Authors: Patricia McAllister
Nay, ’twould never do. Word of a red-haired woman with the Scottish laird would reach the queen’s ear eventually, and none of Merry’s charms would serve to soften Her Majesty’s opinion on the matter. She would be branded a strumpet, Lindsay’s whore. Merry shivered, for to lose reputation at Court was a fate worse than death.
Her worst fears materialized later in the afternoon, when they encountered another party headed south on the narrow country road. Ranald cursed and yanked at Uar’s reins the moment they heard the approaching hoof beats, but it was too late to avoid the passerby. Rather than plunge guiltily into the underbrush, he drew his mount up and they waited tensely as the other man slowed his galloping gray to a prancing halt.
“Hail and well met!”
The fair-haired rider wore a fine woolen cloak trimmed with fur, over a jerkin and doublet of watchet-green, embroidered with gold. Merry instantly recognized those colors and the soft cap he wore. A royal messenger! The worst possible soul she might encounter under the circumstances.
She had no notion if Lord Lindsay knew the occupation of the fellow or not, but she dug an elbow into his ribs just the same, silently warning him. She dared not speak for fear her refined speech would betray her, and she was not about to attempt mimicking a peasant’s accent.
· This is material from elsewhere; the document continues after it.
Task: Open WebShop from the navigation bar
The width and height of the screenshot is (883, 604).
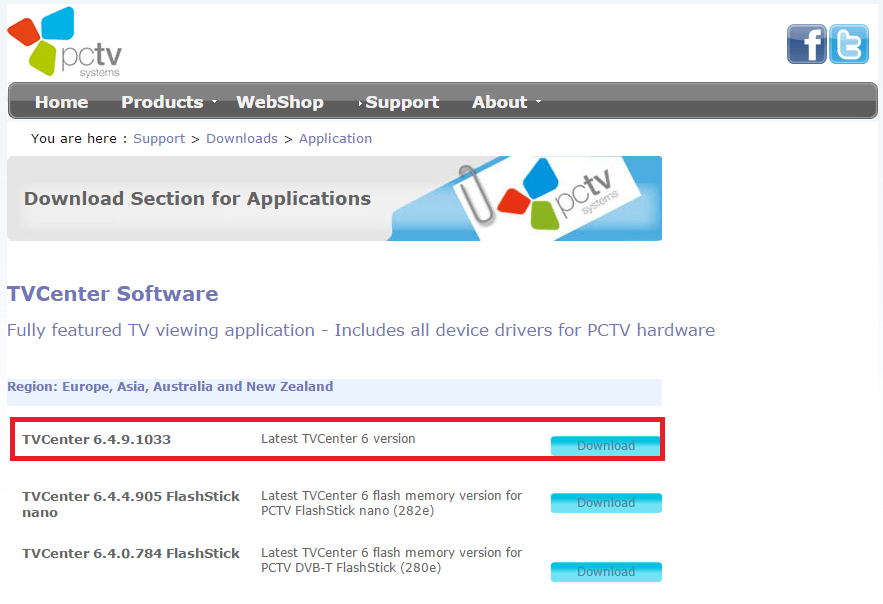Action: 280,102
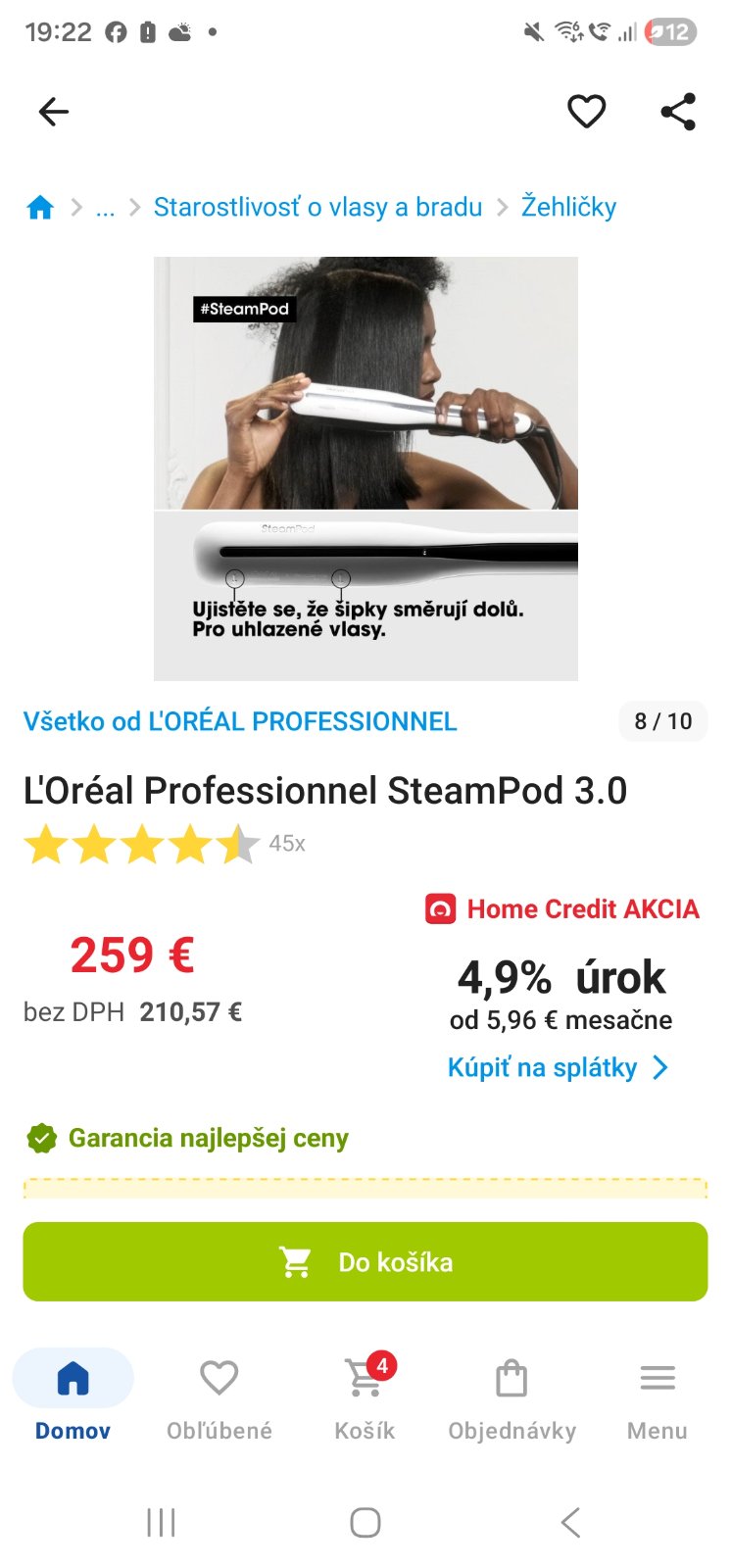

She waited tensely while Ranald took stock of their situation, and when he spoke his utter calm amazed her. So did his sudden, rolling Scottish burr.
“Greetings, sir. We bid ye pleasant travels.”
The messenger nodded, touching the rim of his cap as his curious gaze flickered over them both. A red-haired woman, wrapped in tartan. A big, burly Scot riding double with her on a shaggy Highlands pony. What was more unremarkable? Nevertheless, he eyed the Scot’s scabbard and the healthy-sized sword inside it with respect.
“Aye, a good day for journeying. Is the road passable after the rains?”
“Och, if ye stay off the Cambrian branch, where the coaches caused such great ruts.” Merry suspected the real reason Ranald discouraged that road; her uncle’s wrecked coach lay in grim splendor amidst the greenery, and a royal messenger would recognize the crest on the door.
The other man nodded at Lindsay’s advice, but made no move to press on. He obviously was not in any hurry; doubtless returned from delivering a message or royal summons, and malingering on his way back. Merry shifted uneasily in the saddle when his gaze fell on the hem of her skirt, visible beneath the long tartan. She saw his eyes narrow, as he recognized the quality even through the mud stains.
Sensing the change in atmosphere, Ran spoke quickly “Och, mon, we must be pressing on … make the border before dark.”
The other man’s gaze had risen to study Merry’s features by then. “Aye,” he said, as if he aimed to memorize her face, just in case. Perhaps he did not recognize Merry, but Ran sensed his curiosity and suspicion mounting by the minute. His right hand slipped down to the hilt of his claymore, hidden behind the mound of Merry’s skirts, while the other still cradled her about the waist in intimate fashion. There was only one way he could think of for throwing the other man off guard, but it required the woman’s cooperation.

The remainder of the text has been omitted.